### Work order
Return every entry exactly as written.

### Task inputs
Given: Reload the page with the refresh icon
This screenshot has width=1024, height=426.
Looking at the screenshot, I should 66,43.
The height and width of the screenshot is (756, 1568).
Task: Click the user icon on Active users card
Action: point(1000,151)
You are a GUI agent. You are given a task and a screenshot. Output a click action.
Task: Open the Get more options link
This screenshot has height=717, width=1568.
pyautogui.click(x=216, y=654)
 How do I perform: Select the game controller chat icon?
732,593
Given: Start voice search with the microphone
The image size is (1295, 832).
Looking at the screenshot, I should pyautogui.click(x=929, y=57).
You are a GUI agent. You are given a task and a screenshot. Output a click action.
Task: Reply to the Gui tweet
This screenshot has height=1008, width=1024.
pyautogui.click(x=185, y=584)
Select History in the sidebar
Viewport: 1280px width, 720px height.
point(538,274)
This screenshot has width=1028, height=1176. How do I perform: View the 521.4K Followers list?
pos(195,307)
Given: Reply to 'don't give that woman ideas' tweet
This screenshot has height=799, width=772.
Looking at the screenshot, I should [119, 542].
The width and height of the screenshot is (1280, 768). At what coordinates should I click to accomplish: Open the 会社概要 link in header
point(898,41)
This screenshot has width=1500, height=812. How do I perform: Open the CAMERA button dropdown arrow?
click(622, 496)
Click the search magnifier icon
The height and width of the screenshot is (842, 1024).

### Your solution
Given: Reload the page with the refresh icon
This screenshot has width=1024, height=426.
Looking at the screenshot, I should 66,43.
The height and width of the screenshot is (756, 1568).
Task: Click the user icon on Active users card
Action: point(1000,151)
You are a GUI agent. You are given a task and a screenshot. Output a click action.
Task: Open the Get more options link
This screenshot has height=717, width=1568.
pyautogui.click(x=216, y=654)
 How do I perform: Select the game controller chat icon?
732,593
Given: Start voice search with the microphone
The image size is (1295, 832).
Looking at the screenshot, I should pyautogui.click(x=929, y=57).
You are a GUI agent. You are given a task and a screenshot. Output a click action.
Task: Reply to the Gui tweet
This screenshot has height=1008, width=1024.
pyautogui.click(x=185, y=584)
Select History in the sidebar
Viewport: 1280px width, 720px height.
point(538,274)
This screenshot has width=1028, height=1176. How do I perform: View the 521.4K Followers list?
pos(195,307)
Given: Reply to 'don't give that woman ideas' tweet
This screenshot has height=799, width=772.
Looking at the screenshot, I should [119, 542].
The width and height of the screenshot is (1280, 768). At what coordinates should I click to accomplish: Open the 会社概要 link in header
point(898,41)
This screenshot has width=1500, height=812. How do I perform: Open the CAMERA button dropdown arrow?
click(622, 496)
Click the search magnifier icon
The height and width of the screenshot is (842, 1024).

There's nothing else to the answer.